■ Blocco di testo:
——————
L’opera, suddivisa in venti quadri annunciati da didascalie declamate attraverso un megafono, si è aperta con le immagini filmate di una megalopoli contemporanea, dove il traffico correva a velocità accelerata (video Mario Spinaci). I tre personaggi in fuga dalla giustizia hanno squarciato letteralmente la tela per fare il proprio ingresso in scena, a cavallo di un sidecar d’epoca. Si era negli anni Trenta del Novecento, ma sembrava in tutto e per tutto il 2022. Un moderno allucinato Far West metropolitano, dove tutto è lecito. A Mahagonny regnano la lussuria e il divertimento, si beve e si mangia fino a morirne e non c’è posto per gli emarginati e per i poveri. Che il regista invece, con bella intuizione, ha voluto come presenze sullo sfondo, pronte a balzare alla ribalta per cibarsi famelicamente degli scarti della società capitalistica.  

Il linguaggio registico è stato esplicito, soprattutto nel quadro ambientato in un bordello, tra donne discinte in vetrina e orsi ballerini, tra sensuali coreografie (Valentina Escobar) e costumi provocanti (Giancarlo Colis). Ma Brockhaus si è mosso sempre entro i limiti del decoro, mostrando eccessi senza eccedere, e, ci sia consentito un altro ossimoro, mettendo in scena con buon gusto il pessimo gusto degli abitanti di Mahagonny. Del resto, la passerella posta davanti al palcoscenico ha ricondotto a un clima da avanspettacolo e creato un contatto ravvicinato con il pubblico, come anche il bar collocato in un palco di barcaccia. Mahagonny quindi è stata vista da Brockhaus nell’atto di rappresentare se stessa, con spirito scanzonato e per certi versi ludico, ma anche grottesco e drammatico. Prova ne erano i visi dei personaggi, ricoperti da uno strato di biacca che li rendeva un ibrido tra ‘animali’ teatrali e maschere inquietanti.

Aufstieg und fall der stadt Mahagonny è stata eseguita in lingua originale. Oltre all’indispensabile familiarità con l’idioma, l’abilità del cast è consistita nell’aver usato con versatilità le voci liriche, superando i confini di genere. Infatti quest’opera, nata inizialmente come cantata scenica dal titolo Mahagonny Songspiel, presenta una matrice lirica sofisticata, utilizza citazioni parodistiche, vira spesso e volentieri verso il modernismo, non disdegna sonorità jazz e folk, strizza l’occhio al cabaret e alle melodie popolari. Il tessuto musicale è cangiante, mutevole e multiforme, e richiede necessariamente interpreti che possiedano identiche caratteristiche nel canto e nella recitazione.
——————
■ Consegna:
Rispondi in base alla recensione su Mahagonny:
(a) Chi ha curato il video delle immagini iniziali?
(b) In quale punto del teatro era collocato il bar?
(c) In quale lingua è stata eseguita l'opera?
L'elenco non serve per svolgere l'esercizio.

Dati sugli elementi e sulla posizione del testo:
——————
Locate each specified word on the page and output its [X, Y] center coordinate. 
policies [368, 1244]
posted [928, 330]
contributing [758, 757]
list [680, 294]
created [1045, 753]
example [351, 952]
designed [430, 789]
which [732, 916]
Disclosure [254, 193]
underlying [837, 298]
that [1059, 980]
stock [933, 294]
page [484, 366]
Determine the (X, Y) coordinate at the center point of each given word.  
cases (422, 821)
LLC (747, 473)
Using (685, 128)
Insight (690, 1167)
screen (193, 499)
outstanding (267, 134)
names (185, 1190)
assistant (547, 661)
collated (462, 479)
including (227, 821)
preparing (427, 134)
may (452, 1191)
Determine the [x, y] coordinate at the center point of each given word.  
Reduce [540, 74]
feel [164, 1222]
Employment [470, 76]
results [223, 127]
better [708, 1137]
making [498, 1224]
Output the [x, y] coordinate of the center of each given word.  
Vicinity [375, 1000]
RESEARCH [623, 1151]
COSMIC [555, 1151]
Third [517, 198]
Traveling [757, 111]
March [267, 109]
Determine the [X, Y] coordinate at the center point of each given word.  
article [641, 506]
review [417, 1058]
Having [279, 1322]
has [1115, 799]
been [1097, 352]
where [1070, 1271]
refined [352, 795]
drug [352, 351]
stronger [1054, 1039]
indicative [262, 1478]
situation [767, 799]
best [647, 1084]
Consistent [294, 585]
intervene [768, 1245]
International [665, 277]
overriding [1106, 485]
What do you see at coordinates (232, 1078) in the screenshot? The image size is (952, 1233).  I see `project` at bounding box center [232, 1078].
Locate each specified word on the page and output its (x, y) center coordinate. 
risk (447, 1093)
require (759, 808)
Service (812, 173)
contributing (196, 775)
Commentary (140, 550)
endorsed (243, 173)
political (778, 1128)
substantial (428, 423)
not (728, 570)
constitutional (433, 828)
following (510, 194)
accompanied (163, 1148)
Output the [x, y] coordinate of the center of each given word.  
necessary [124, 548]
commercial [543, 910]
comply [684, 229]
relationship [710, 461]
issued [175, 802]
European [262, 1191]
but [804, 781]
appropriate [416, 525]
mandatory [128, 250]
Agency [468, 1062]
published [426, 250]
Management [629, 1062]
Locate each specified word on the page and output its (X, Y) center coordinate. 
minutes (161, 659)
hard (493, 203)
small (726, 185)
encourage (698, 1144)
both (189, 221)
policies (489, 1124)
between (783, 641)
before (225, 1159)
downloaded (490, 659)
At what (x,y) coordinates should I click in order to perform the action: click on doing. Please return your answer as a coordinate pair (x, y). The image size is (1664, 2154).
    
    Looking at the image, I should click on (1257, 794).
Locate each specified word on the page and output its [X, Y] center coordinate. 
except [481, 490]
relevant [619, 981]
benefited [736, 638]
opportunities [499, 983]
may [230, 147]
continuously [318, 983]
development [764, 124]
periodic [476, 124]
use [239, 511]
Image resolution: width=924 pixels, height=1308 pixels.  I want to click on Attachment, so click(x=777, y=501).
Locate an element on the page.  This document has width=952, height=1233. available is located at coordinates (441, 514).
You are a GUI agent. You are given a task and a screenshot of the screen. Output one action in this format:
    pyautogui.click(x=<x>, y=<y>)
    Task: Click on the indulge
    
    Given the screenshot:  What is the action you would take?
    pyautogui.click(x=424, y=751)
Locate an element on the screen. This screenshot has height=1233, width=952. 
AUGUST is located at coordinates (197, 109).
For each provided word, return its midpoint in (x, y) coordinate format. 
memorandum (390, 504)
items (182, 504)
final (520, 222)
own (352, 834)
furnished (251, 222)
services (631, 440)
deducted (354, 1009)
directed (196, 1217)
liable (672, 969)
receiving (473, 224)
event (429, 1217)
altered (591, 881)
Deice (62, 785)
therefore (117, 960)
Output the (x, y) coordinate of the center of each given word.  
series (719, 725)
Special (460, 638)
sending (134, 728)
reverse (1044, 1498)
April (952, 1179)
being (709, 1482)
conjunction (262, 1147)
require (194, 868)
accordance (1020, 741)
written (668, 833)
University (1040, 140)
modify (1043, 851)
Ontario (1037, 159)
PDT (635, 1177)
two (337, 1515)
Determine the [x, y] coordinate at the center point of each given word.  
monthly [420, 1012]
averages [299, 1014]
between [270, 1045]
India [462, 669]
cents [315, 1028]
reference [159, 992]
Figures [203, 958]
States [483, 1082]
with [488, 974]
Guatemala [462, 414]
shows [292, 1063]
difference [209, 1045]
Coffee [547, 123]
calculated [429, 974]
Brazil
——————
■ Soluzione:
(a) Mario Spinaci.
(b) In un palco di barcaccia.
(c) In lingua originale.